The task force has estimated total savings of more than $214 billion, an amount it
says equates to roughly $1,329 per taxpayer.
The Department of Government Efficiency (DOGE) said federal agencies terminated or scaled back 14 additional contracts over the past two days, cutting nearly $98 million in spending in a Christmas Eve update that described the cancellations as a purge of “naughty” government deals.
“Over the last 2 days, agencies terminated and descoped 14 NAUGHTY contracts with a ceiling value of $190M and savings of $98M,” DOGE wrote. “Including a $27k [Veterans Affairs] utilities contract for ‘two 8-passenger golf carts.’ Merry Xmas!”
Contract Review Continues
The Christmas Eve update follows a larger announcement earlier this week in which DOGE said agencies had terminated or reduced 55 contracts with a combined ceiling value of $863 million over a five-day period, eliminating an estimated $261 million in spending tied to what the task force described as “wasteful.”Among the contracts canceled earlier this week was a $1.6 million Housing and Urban Development agreement for support management services intended to “provide coherent, accurate, comprehensive, timely and current digital news,” DOGE said. Another involved a $4.5 million Health and Human Services consulting contract for the “coordination of quality and public reporting programs and websites.”
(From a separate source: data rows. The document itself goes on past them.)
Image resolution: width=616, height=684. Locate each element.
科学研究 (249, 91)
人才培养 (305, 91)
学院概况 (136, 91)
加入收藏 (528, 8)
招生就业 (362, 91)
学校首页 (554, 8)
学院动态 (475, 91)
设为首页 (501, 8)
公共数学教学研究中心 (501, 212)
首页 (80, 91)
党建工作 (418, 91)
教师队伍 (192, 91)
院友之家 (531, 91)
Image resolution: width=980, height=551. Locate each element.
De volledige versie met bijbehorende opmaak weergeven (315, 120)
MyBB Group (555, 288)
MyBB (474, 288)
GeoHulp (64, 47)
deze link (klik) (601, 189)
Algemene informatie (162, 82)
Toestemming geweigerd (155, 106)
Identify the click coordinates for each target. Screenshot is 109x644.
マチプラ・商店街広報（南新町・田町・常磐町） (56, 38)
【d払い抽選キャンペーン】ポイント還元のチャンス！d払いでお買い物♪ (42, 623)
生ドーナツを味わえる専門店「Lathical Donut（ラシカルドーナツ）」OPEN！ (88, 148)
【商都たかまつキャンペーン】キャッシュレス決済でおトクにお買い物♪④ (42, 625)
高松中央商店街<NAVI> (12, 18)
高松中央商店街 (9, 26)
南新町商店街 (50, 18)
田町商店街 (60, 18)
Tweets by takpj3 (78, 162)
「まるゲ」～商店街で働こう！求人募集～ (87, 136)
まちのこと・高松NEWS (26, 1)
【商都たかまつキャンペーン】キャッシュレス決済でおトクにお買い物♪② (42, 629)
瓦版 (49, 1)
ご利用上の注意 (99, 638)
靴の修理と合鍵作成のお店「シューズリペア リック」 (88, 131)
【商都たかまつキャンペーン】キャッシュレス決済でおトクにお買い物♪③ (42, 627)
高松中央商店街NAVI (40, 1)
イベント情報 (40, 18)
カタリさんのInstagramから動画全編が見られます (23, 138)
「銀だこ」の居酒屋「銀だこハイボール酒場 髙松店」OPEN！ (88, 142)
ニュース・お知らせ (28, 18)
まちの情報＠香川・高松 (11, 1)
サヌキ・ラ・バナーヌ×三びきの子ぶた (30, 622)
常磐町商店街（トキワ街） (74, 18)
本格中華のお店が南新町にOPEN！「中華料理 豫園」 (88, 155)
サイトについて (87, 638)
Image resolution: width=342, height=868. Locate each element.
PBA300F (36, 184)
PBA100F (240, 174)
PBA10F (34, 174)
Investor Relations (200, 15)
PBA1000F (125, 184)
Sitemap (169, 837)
‘Promises Made, Promises Kept’
DOGE estimates that total savings since its creation now exceed $214 billion, an amount the task force says equates to roughly $1,329 per taxpayer. The savings figure includes reductions tied not only to contract cancellations, but also to asset sales, workforce reductions, interest savings, regulatory changes, grant cancellations, and the elimination of fraud and improper payments.According to DOGE, the Department of Health and Human Services accounts for the largest share of savings to date, followed by the General Services Administration, the Social Security Administration, the Office of Personnel Management, and the Small Business Administration.
The contract terminations come amid broader federal workforce reductions under President Donald Trump, who has pledged to shrink the size of the federal bureaucracy, streamline government operations, and reduce long-term spending obligations.
‘Zombie Payments’
Former DOGE head Elon Musk offered an assessment of the initiative’s performance in a wide-ranging podcast interview earlier this month, saying the task force was “somewhat successful” in curbing wasteful federal spending while acknowledging the effort fell short of its most ambitious goals.DOGE initially aimed to identify as much as $2 trillion in waste and fraud, a target Musk later revised to $1 trillion. While that goal was not reached, Musk said the initiative nevertheless halted large volumes of spending that lacked clear justification.
“I mean, we stopped a lot of funding that really just made no sense, that was entirely wasteful,” he said, estimating that improper or unnecessary “zombie payments” totaled between $100 billion and $200 billion annually.
Musk said DOGE focused on enforcing basic accountability measures, including requiring valid payment codes and explanations for federal disbursements—steps he said were often missing.
“Simply by enforcing that there be a payment code and an explanation for the payment, that payment wouldn’t go out,” he said. “It seems insanely obvious, but there are just, call it, 2 or 3 percent of government payments that go out that really should not be going out.”